■ OBJECTIVE ■
Please format the data below as a Markdown table with two columns, Row and Data line, giving each non-blank line its own numbered row and omitting blank lines.
====== RECORD EXTRACTS ======
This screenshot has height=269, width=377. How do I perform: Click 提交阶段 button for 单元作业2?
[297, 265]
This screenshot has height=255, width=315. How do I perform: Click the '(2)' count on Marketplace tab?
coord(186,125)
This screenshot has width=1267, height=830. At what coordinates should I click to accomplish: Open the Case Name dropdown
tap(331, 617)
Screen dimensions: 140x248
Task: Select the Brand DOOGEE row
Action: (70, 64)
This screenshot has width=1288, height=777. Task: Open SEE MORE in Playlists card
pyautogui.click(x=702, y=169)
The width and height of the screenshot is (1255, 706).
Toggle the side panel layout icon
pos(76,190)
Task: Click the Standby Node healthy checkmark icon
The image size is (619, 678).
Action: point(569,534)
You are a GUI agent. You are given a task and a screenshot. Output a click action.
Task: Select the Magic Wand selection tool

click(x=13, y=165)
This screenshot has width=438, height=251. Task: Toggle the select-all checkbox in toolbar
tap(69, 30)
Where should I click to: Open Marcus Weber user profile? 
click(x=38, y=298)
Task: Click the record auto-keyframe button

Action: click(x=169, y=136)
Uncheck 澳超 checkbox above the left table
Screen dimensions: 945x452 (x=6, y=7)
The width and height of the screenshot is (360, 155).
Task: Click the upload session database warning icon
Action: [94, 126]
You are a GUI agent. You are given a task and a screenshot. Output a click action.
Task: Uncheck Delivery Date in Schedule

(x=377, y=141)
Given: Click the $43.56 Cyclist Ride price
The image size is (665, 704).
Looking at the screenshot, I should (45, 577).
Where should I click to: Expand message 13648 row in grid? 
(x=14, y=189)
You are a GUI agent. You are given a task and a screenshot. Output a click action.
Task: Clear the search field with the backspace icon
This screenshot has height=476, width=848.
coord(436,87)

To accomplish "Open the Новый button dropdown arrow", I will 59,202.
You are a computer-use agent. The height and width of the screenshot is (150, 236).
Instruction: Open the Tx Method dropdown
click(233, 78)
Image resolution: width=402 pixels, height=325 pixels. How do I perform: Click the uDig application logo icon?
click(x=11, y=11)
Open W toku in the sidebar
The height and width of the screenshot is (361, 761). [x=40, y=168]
======
■ COMPLETE OUTPUT ■
| Row | Data line |
|---|---|
| 1 | This screenshot has height=269, width=377. How do I perform: Click 提交阶段 button for 单元作业2? |
| 2 | [297, 265] |
| 3 | This screenshot has height=255, width=315. How do I perform: Click the '(2)' count on Marketplace tab? |
| 4 | coord(186,125) |
| 5 | This screenshot has width=1267, height=830. At what coordinates should I click to accomplish: Open the Case Name dropdown |
| 6 | tap(331, 617) |
| 7 | Screen dimensions: 140x248 |
| 8 | Task: Select the Brand DOOGEE row |
| 9 | Action: (70, 64) |
| 10 | This screenshot has width=1288, height=777. Task: Open SEE MORE in Playlists card |
| 11 | pyautogui.click(x=702, y=169) |
| 12 | The width and height of the screenshot is (1255, 706). |
| 13 | Toggle the side panel layout icon |
| 14 | pos(76,190) |
| 15 | Task: Click the Standby Node healthy checkmark icon |
| 16 | The image size is (619, 678). |
| 17 | Action: point(569,534) |
| 18 | You are a GUI agent. You are given a task and a screenshot. Output a click action. |
| 19 | Task: Select the Magic Wand selection tool |
| 20 | click(x=13, y=165) |
| 21 | This screenshot has width=438, height=251. Task: Toggle the select-all checkbox in toolbar |
| 22 | tap(69, 30) |
| 23 | Where should I click to: Open Marcus Weber user profile?  |
| 24 | click(x=38, y=298) |
| 25 | Task: Click the record auto-keyframe button |
| 26 | Action: click(x=169, y=136) |
| 27 | Uncheck 澳超 checkbox above the left table |
| 28 | Screen dimensions: 945x452 (x=6, y=7) |
| 29 | The width and height of the screenshot is (360, 155). |
| 30 | Task: Click the upload session database warning icon |
| 31 | Action: [94, 126] |
| 32 | You are a GUI agent. You are given a task and a screenshot. Output a click action. |
| 33 | Task: Uncheck Delivery Date in Schedule |
| 34 | (x=377, y=141) |
| 35 | Given: Click the $43.56 Cyclist Ride price |
| 36 | The image size is (665, 704). |
| 37 | Looking at the screenshot, I should (45, 577). |
| 38 | Where should I click to: Expand message 13648 row in grid?  |
| 39 | (x=14, y=189) |
| 40 | You are a GUI agent. You are given a task and a screenshot. Output a click action. |
| 41 | Task: Clear the search field with the backspace icon |
| 42 | This screenshot has height=476, width=848. |
| 43 | coord(436,87) |
| 44 | To accomplish "Open the Новый button dropdown arrow", I will 59,202. |
| 45 | You are a computer-use agent. The height and width of the screenshot is (150, 236). |
| 46 | Instruction: Open the Tx Method dropdown |
| 47 | click(233, 78) |
| 48 | Image resolution: width=402 pixels, height=325 pixels. How do I perform: Click the uDig application logo icon? |
| 49 | click(x=11, y=11) |
| 50 | Open W toku in the sidebar |
| 51 | The height and width of the screenshot is (361, 761). [x=40, y=168] |